E. H. Farnsworth, for appellants. The Attorney General, for the State.
Arson in the third degree is charged in the indictment in this language: The evidence showed that the defendants, together with four other men, were in a building, 14 by 16 feet square, built of 2 by 4 scantling laid down and spiked together, and used as a county jail, in Hartville, Mo.; that the defendants were charged with burglary and larceny; that in the jail was a stove, with a fire in it, and a shovel and a piece of iron bar that had been used by workmen in fixing a window; that, while one of the defendants watched at the window, the remaining three took turn about in heating the iron bar and placing it against the 2 by 4 scantling, charring and burning the same, and that they kept up this operation until they burned a scantling in two, and then by taking hold of it they were enabled to pull it from its place in the ceiling, and thus make an opening in the roof about 8 inches wide and 18 or 20 inches in length out of which the defendants escaped. The defendants were tried, and the jury returned the following verdict: The defendants filed motions for new trial and in arrest of judgment, which were denied, and then appealed to this court. They rely upon the insufficiency of the indictment: First, because it does not charge that the building was burned and consumed; second, because it does not charge that the building was willfully set on fire by the defendants, with the intent to burn and consume the same; and, third, because the indictment does not charge that the crime was committed maliciously. The defendants' counsel, by instructions, raised the question that if the defendants, or either of them, burned a hole through the building mentioned in the indictment only for the purpose of escaping therefrom, and not for the purpose or with the intent of burning and consuming said building, then the defendant or defendants were not guilty of arson. The court refused to give this instruction, and the defendants excepted to the ruling of the court. No testimony was introduced on behalf of defendants, nor are they represented in this court.

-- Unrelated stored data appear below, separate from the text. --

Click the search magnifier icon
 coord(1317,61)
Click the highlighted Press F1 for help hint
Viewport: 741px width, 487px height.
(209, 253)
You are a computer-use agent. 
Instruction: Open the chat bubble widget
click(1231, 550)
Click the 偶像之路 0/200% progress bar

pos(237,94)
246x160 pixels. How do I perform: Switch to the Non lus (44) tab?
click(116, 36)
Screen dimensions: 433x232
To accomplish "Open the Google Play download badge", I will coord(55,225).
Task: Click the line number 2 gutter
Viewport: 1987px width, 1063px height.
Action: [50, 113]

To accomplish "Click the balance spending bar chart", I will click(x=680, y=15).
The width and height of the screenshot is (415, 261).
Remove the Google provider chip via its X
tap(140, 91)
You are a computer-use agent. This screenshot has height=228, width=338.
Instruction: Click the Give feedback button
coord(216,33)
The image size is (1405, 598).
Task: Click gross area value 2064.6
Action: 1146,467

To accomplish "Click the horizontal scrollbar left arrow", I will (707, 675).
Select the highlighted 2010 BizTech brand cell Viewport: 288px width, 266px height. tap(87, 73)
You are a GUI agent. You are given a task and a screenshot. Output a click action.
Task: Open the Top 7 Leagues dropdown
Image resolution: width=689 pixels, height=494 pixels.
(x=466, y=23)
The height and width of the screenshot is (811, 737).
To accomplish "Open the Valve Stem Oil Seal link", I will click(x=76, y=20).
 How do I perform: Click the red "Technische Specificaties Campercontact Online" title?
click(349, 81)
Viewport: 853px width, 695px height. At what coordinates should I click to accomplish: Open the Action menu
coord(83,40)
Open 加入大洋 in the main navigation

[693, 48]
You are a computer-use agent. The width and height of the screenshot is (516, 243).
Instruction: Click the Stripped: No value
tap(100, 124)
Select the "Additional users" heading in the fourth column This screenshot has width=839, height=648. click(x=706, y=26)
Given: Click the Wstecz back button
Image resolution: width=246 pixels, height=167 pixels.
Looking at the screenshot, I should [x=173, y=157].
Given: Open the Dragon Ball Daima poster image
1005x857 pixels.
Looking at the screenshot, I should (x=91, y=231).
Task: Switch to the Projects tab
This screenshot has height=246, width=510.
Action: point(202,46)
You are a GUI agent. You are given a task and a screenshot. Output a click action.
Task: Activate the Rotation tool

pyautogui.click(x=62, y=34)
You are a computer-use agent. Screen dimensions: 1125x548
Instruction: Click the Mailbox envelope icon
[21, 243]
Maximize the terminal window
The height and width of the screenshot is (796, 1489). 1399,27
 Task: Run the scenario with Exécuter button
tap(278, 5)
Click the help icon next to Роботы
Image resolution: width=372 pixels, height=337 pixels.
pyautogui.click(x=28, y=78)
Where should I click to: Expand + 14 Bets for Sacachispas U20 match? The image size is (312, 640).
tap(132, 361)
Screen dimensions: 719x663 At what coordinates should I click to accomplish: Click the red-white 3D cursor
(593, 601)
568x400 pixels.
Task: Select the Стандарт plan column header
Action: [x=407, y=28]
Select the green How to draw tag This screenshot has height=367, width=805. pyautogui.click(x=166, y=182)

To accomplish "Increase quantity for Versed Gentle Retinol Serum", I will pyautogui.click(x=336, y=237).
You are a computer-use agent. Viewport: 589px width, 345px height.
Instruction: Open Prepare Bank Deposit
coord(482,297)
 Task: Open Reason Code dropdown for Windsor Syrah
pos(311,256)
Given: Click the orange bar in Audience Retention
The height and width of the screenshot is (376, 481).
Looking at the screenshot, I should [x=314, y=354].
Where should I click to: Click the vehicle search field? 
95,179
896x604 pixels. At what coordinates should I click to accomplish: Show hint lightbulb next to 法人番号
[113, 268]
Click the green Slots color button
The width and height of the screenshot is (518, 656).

Section 1875, Rev. St. 1899, under which the indictment is drawn, reads this way: "Every person who shall willfully set fire to or burn any house, building, barn, stable, boat or vessel of another, or any office or depot or railroad car of any railroad company, or any house of public worship, college, academy or school house, or building used as such, or any public building belonging to the United States or this state, or to any county, city, town or...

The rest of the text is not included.